(Text passage)
================================

On the side though I found my mistake. I was getting the length of the vectors from the world origin not the edges. Idiot ignorant me. Now it works.

bool PlayState::FixAngles(b2Vec2 v0, b2Vec2 v1, b2Vec2 v2){	b2Vec2 n1 = v1 - v0;	b2Vec2 n2 = v2 - v0;	n1.Normalize();	n2.Normalize();	float dotProduct = b2Dot(n1,n2);	float lengtha = n1.Length();	float lengthb = n2.Length();	float angle = RadtoDeg(acos(dotProduct/(lengtha*lengthb)));	if(angle < 5 || angle > 150){		return false;	}	return true;}


How do you think a delaunay triangulation algorithm could be made to work like an ear clipping one? What I mean is, how can a delaunay triangulation produce polygons only inside a contour of vertices? I am new to this sort of thing so I am still trying to figure out how to implement some of the things mentioned like ear flipping. I didnt develope the triangulation algorithm I am using, so that too I am still trying to figure out.
Quote:Original post by Antonym
On the side though I found my mistake. I was getting the length of the vectors from the world origin not the edges. Idiot ignorant me. Now it works.

Well, I told you what your problem was ("I am afraid you are plugging in the coordinates of the vertices instead of vectors"). As I said, if you were using different types for points and for vectors (like in the code I posted), the compiler would have told you that you were doing something wrong.

================================

(Data section)
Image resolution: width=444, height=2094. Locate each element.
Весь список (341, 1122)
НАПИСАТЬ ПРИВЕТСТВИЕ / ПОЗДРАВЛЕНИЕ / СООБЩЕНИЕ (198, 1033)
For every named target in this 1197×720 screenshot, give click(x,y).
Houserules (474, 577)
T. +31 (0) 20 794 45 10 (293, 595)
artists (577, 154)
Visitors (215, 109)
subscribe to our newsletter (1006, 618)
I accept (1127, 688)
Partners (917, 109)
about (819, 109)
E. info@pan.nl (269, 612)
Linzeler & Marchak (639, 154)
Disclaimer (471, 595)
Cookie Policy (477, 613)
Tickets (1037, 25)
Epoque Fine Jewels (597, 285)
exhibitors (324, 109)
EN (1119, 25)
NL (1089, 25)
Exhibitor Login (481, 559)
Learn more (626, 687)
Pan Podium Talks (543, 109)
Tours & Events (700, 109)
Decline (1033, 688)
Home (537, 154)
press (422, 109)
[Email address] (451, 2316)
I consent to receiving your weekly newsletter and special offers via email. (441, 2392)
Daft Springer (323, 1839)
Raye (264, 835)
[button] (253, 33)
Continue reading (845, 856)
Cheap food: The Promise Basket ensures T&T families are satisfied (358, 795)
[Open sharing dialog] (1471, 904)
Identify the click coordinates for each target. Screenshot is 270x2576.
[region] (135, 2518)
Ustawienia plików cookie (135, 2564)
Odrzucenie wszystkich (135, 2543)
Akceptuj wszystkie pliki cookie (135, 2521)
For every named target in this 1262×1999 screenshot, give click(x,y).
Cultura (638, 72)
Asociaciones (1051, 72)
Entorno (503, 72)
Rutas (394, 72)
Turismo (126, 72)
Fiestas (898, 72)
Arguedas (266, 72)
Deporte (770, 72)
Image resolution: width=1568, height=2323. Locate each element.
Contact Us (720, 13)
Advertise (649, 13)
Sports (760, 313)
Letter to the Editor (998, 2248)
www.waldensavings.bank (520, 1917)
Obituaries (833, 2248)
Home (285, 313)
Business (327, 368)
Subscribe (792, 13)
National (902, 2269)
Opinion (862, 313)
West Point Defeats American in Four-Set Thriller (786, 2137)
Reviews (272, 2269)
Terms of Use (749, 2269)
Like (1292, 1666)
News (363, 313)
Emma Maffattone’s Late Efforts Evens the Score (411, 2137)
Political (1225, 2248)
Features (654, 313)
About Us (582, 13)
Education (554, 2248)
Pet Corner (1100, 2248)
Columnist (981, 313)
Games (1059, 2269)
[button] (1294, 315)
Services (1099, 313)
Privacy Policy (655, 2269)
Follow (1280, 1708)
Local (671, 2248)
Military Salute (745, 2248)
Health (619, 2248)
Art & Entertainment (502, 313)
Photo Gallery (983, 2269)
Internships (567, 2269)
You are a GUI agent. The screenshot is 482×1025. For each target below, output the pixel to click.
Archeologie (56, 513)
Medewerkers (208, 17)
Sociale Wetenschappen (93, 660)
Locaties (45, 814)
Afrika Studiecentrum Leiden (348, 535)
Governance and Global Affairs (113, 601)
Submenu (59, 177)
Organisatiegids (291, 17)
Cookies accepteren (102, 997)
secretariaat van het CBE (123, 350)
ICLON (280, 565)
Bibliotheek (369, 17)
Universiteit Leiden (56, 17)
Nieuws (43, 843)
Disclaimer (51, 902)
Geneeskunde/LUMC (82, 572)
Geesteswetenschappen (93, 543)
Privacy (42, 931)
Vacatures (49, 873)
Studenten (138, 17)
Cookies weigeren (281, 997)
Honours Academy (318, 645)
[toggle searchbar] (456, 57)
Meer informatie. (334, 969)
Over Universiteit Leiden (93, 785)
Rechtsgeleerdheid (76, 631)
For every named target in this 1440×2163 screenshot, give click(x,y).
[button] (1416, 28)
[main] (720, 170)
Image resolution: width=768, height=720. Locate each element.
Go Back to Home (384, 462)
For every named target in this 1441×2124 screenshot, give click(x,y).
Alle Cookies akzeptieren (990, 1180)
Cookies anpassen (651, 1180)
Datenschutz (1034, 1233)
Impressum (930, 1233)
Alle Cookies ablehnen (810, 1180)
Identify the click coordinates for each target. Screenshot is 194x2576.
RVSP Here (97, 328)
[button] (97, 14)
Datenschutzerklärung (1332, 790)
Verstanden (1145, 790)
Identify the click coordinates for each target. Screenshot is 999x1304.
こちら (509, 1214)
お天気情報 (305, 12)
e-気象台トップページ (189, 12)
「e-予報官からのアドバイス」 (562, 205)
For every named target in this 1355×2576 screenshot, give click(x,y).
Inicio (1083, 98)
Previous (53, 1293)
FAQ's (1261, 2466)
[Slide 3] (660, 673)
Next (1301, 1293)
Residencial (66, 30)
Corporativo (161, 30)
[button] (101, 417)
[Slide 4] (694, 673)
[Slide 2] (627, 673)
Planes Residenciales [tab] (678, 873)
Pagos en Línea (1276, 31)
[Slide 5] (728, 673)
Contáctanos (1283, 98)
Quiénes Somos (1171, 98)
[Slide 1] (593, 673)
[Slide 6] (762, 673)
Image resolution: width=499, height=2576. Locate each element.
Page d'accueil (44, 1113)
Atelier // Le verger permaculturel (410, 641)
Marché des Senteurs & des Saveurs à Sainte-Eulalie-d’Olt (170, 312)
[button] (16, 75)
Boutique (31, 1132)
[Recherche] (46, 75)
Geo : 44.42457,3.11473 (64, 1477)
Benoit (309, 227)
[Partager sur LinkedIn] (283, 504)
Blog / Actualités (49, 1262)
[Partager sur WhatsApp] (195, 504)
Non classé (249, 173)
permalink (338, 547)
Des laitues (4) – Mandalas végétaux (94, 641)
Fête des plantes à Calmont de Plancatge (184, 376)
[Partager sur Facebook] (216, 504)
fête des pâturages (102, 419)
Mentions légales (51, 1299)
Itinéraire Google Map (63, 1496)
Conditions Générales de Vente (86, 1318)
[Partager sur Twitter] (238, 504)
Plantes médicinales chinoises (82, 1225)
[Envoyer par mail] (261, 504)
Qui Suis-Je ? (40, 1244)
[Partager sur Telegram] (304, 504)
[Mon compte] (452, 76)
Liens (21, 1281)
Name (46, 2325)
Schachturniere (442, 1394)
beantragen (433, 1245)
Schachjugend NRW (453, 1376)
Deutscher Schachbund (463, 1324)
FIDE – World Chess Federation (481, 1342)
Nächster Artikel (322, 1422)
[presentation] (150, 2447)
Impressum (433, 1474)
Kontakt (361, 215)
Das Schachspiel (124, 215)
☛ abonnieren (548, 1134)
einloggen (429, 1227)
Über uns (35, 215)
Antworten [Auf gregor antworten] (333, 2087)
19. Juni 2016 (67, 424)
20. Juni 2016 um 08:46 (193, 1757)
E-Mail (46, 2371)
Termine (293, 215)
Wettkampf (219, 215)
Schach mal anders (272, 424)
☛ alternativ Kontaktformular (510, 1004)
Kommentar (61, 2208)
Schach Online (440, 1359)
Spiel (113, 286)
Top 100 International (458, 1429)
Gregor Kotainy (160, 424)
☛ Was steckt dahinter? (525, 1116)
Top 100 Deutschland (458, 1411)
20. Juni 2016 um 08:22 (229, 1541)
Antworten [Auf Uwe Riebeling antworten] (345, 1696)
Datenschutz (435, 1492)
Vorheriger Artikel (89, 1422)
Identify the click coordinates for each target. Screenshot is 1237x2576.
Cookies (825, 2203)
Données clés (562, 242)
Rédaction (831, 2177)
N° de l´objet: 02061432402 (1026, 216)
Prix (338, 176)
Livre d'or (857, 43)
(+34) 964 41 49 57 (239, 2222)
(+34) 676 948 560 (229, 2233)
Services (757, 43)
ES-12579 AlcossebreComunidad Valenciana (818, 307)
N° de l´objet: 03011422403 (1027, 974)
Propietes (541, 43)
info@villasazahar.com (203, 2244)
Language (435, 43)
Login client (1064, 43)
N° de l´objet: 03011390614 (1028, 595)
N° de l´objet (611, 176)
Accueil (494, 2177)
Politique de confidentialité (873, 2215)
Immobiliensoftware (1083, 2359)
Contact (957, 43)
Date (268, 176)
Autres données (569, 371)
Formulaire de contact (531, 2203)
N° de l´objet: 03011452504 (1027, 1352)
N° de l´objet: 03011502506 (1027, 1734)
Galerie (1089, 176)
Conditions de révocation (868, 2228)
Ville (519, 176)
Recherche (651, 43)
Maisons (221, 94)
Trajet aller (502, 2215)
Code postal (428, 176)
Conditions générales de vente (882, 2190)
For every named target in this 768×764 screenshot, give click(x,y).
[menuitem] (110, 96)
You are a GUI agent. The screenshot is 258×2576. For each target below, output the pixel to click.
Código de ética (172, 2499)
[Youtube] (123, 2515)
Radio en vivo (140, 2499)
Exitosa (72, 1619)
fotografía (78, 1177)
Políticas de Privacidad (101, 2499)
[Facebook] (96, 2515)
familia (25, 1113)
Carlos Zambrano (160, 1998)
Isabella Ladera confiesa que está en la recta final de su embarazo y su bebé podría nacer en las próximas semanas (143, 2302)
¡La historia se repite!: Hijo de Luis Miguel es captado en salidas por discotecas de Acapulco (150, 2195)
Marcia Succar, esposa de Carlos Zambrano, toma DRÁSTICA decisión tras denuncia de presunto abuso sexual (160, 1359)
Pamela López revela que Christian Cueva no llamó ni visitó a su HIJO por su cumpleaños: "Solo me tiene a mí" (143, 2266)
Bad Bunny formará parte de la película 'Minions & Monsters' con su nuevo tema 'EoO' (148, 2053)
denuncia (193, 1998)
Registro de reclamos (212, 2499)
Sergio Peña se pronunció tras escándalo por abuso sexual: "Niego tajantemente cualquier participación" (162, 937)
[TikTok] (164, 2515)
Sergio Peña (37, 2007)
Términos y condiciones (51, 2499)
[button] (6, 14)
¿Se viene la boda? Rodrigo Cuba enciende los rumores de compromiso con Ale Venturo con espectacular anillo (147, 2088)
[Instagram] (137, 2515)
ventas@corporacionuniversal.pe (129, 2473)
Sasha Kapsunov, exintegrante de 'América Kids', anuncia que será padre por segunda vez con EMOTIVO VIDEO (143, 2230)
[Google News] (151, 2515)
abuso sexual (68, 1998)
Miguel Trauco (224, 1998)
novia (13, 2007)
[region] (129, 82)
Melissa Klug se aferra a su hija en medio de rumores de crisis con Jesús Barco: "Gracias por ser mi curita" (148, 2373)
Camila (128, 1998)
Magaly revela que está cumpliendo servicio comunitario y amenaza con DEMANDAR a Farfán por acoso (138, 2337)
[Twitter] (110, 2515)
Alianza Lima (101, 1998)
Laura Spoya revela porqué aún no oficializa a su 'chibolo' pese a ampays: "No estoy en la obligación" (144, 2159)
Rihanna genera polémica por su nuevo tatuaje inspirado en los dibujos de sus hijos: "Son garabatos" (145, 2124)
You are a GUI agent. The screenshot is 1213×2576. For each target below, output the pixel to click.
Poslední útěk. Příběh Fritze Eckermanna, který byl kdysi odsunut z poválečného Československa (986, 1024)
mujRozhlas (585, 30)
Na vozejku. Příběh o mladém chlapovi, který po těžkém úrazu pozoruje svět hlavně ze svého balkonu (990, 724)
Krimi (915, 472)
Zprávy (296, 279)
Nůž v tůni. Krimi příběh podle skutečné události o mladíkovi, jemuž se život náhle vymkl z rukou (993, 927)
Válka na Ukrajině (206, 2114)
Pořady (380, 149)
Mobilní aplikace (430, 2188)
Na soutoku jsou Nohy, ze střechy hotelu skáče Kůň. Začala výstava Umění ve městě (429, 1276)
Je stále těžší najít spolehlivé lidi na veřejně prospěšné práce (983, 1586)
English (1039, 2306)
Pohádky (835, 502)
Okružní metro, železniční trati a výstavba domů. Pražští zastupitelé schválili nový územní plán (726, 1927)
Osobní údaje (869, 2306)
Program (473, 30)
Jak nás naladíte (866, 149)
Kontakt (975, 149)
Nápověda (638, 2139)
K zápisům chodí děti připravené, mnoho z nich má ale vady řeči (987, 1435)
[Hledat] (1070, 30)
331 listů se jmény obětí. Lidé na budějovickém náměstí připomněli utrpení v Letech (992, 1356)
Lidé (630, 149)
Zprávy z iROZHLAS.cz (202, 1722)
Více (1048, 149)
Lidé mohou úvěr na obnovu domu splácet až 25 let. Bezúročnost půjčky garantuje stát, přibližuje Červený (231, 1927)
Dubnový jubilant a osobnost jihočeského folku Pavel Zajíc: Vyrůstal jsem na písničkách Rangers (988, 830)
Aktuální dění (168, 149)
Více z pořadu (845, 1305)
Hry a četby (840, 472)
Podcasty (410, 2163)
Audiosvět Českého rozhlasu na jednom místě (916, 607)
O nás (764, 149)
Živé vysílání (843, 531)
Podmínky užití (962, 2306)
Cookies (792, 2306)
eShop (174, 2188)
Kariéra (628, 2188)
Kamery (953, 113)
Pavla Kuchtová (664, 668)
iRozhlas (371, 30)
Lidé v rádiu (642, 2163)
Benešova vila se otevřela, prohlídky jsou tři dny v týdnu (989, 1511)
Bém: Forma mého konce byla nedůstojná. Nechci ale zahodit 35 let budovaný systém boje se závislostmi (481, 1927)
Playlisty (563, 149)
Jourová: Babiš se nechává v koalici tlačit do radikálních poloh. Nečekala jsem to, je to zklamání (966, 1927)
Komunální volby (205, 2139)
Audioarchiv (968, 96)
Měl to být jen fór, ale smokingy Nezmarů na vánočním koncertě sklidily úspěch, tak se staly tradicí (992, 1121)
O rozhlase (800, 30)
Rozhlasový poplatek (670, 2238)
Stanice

================================

(Problem set)
- A) From the forum thread, pull out everything from "bool PlayState::FixAngles(b2Vec2 v0, b2Vec2" down to "to figure out.".
- B) In the forum thread, why does the reply say the compiler would have caught the mistake with the angle code?
The entries have no role in this exercise.

(Task responses)
- A)
bool PlayState::FixAngles(b2Vec2 v0, b2Vec2 v1, b2Vec2 v2){	b2Vec2 n1 = v1 - v0;	b2Vec2 n2 = v2 - v0;	n1.Normalize();	n2.Normalize();	float dotProduct = b2Dot(n1,n2);	float lengtha = n1.Length();	float lengthb = n2.Length();	float angle = RadtoDeg(acos(dotProduct/(lengtha*lengthb)));	if(angle < 5 || angle > 150){		return false;	}	return true;}


How do you think a delaunay triangulation algorithm could be made to work like an ear clipping one? What I mean is, how can a delaunay triangulation produce polygons only inside a contour of vertices? I am new to this sort of thing so I am still trying to figure out how to implement some of the things mentioned like ear flipping. I didnt develope the triangulation algorithm I am using, so that too I am still trying to figure out.

- B) The mistake was plugging in vertex coordinates where vectors belonged. Using different types for points and for vectors, like in the code the replier posted, would have made the compiler report that something was wrong.